320x240 = 76800 pixels

BW = 76800 inputs x 2 hidden nodes = 153600 connections
RGB = 230400 inputs x 2 hidden nodes = 460800 connections

460800 / 153600 = 3 times as many connections

3 times as many connections means 3 times as long to compute

**brewbuck** · 08-24-2009

Originally Posted by abachler

Its 3 links per pixel per hidden layer node. Not 3 links per pixel. So the end result is 3 times as many links.

I think you're misunderstanding the diagram I drew. The R, G, B units feed into a single color-conversion unit. This unit is what produces the gray level. This unit then fans back out into the hidden layer. It is not a direct connection between R, G, B and the hidden layer. I'm inserting another (very sparsely linked) hidden layer in between.

To use your example of a 320x240 image, the input layer is 320x240x3 units. Each triple of units is connected to a hidden color conversion unit. That hidden unit then fully connects to the subsequent hidden layer.
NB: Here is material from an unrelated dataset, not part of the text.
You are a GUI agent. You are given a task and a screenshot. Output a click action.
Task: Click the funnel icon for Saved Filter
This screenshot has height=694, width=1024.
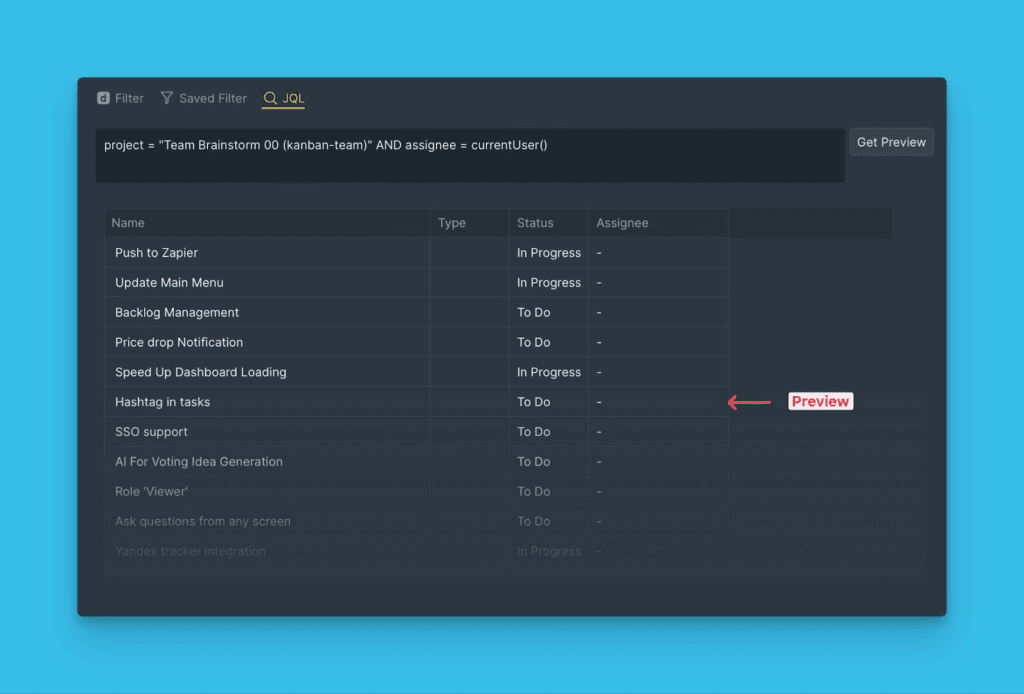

That's 320x240x3+320x240x2 = 384,000 links, not 460,800 links. And you're being unfair by assuming only two hidden units. I'm imaging thousands of hidden units. So let's take 1000 hidden units. For gray you have 320x240x1000 = 76800000 links. My network has 320x240x3+320x240x1000 = 77030400, an increase of only 0.3%.

That's really the point I'm getting at. The color conversion layer is sparsely connected.

**abachler** · 08-24-2009

Originally Posted by brewbuck

That's really the point I'm getting at. The color conversion layer is sparsely connected.

Then you are essentially not doing anything except increasing the time it takes to train the network. At this point brew I have to discontinue the discussion as it's bordering on violating a non-disclosure agreement. Hopefully someone can pick up from here.

**VirtualAce** · 08-24-2009

Most of us stopped discussing it long ago. Somehow I do not think the OP is writing this for any type of advanced applications like the ones you two are discussing. And if he is and he is coming here to find out how to do it then he probably wouldn't be on a dev team for that type of application in the first place.